Sogni

E’ tempo anche di tagli di sogni sostiene Roberto Benigni. Ma anche la sinistra cancella stupidamente i fruttuosi sogni dell’unità delle forze antagoniste.

Nove mesi or sono il manifesto concepiva il sogno (15 gennaio) dalla discussione e dalla realizzazione di un programma della sinistra (alternativa, radicale o semplicemente sinistra vera). Volevamo contare di più.

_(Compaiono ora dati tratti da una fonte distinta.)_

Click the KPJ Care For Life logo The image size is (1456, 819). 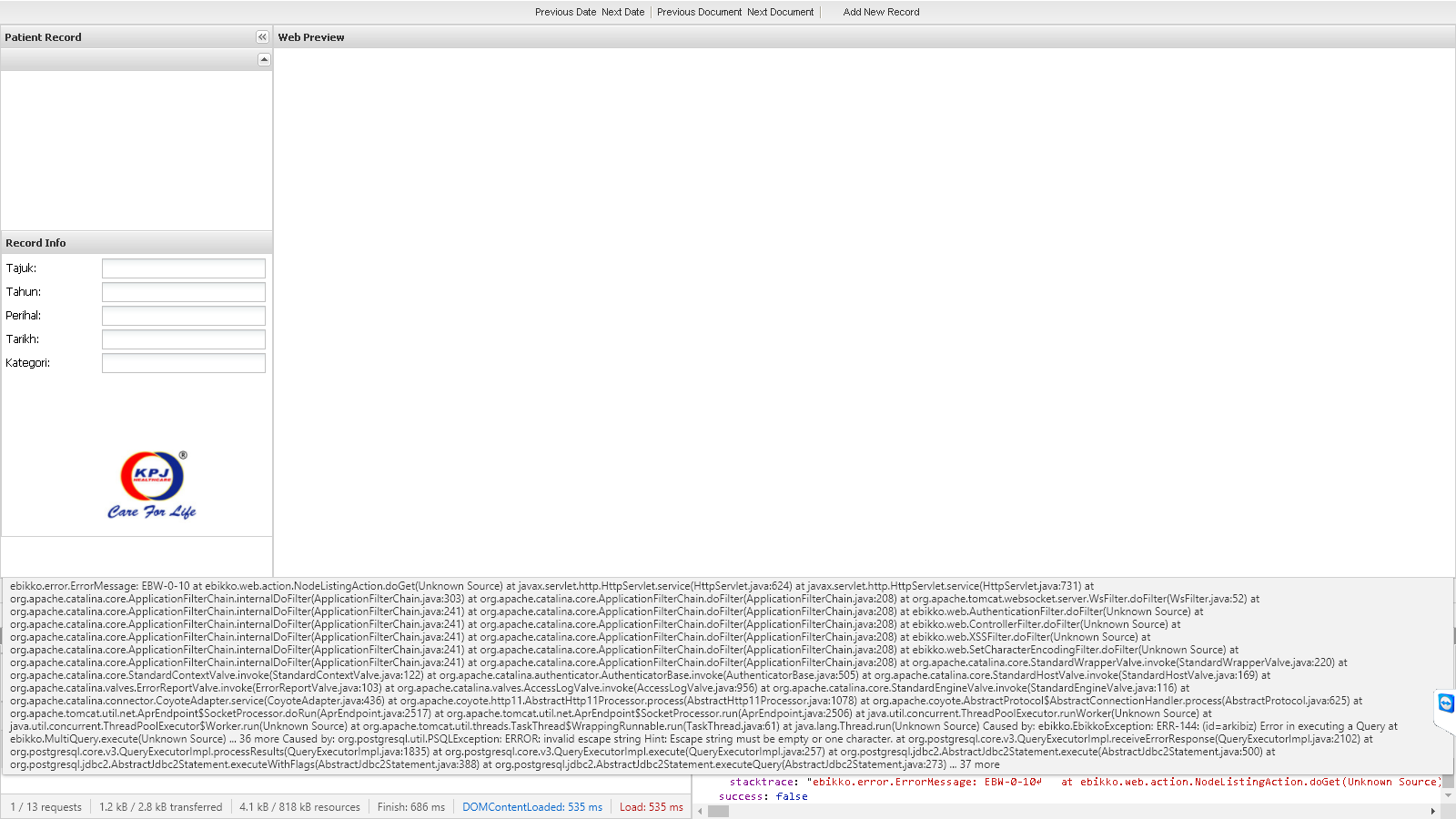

Ingenuamente avevo proposto ai compagni genovesi di costituire l’Associazione 15 gennaio.

Le divisioni hanno, nei nove mesi, impedito intese, persino nelle primarie, perché hanno prevalso le miopi ragioni del proprio «particulare». Così il voto del 16 ottobre, eccezionale per la partecipazione, non ha portato la lieta novella di un aumento del peso della sinistra.

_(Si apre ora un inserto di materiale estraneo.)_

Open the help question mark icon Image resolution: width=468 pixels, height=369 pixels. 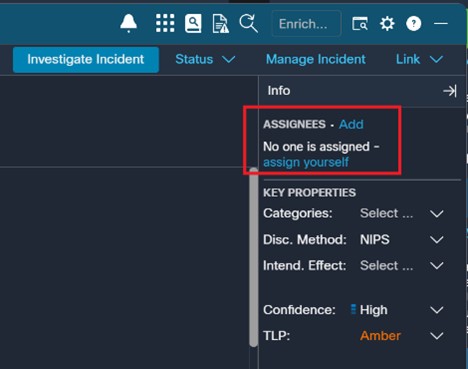(414, 24)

Certamente il Partito della rifondazione comunista ha conseguito un risultato dignitoso, migliorando anche lo «score» del partito.

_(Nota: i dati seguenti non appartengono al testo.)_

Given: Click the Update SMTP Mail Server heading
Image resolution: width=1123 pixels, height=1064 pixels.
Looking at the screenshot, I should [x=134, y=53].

Però il 75 per cento di voti a Prodi (benvenuti per l’uso fattibile contro Berlusconi) rispetto al 15 per cento di suffragi per Bertinotti, equivale a un «5 a 1», molto insoddisfacente e non corrispondente ai rapporti di forze reali esistenti nella sinistra sui temi dei diritti, della pace, del lavoro.

Il mio sogno unitario di sinistra (quello del 15 gennaio) poteva essere realizzato se tutti i soggetti della sinistra di popolo (Prc in primo luogo, ma anche Pdci, Verdi, sinistra Ds, sinistra radicale, movimenti, associazioni) avessero concordato programma e candidatura (quella di Bertinotti).

Oggi, invece del 5 a 1, saremmo a un realistico 3 a 2, con tante possibilità di giocare un seguito di partita più incisiva, con una sinistra che contasse di più.

Era tanto bello il Fausto Coppi 1949 (un uomo solo al comando); sarebbe utile un Fausto Bertinotti 2006 (una squadra al comando).

E’ lecito sognare sulla priorità di tutta la sinistra, come lezione del 16 ottobre 2005?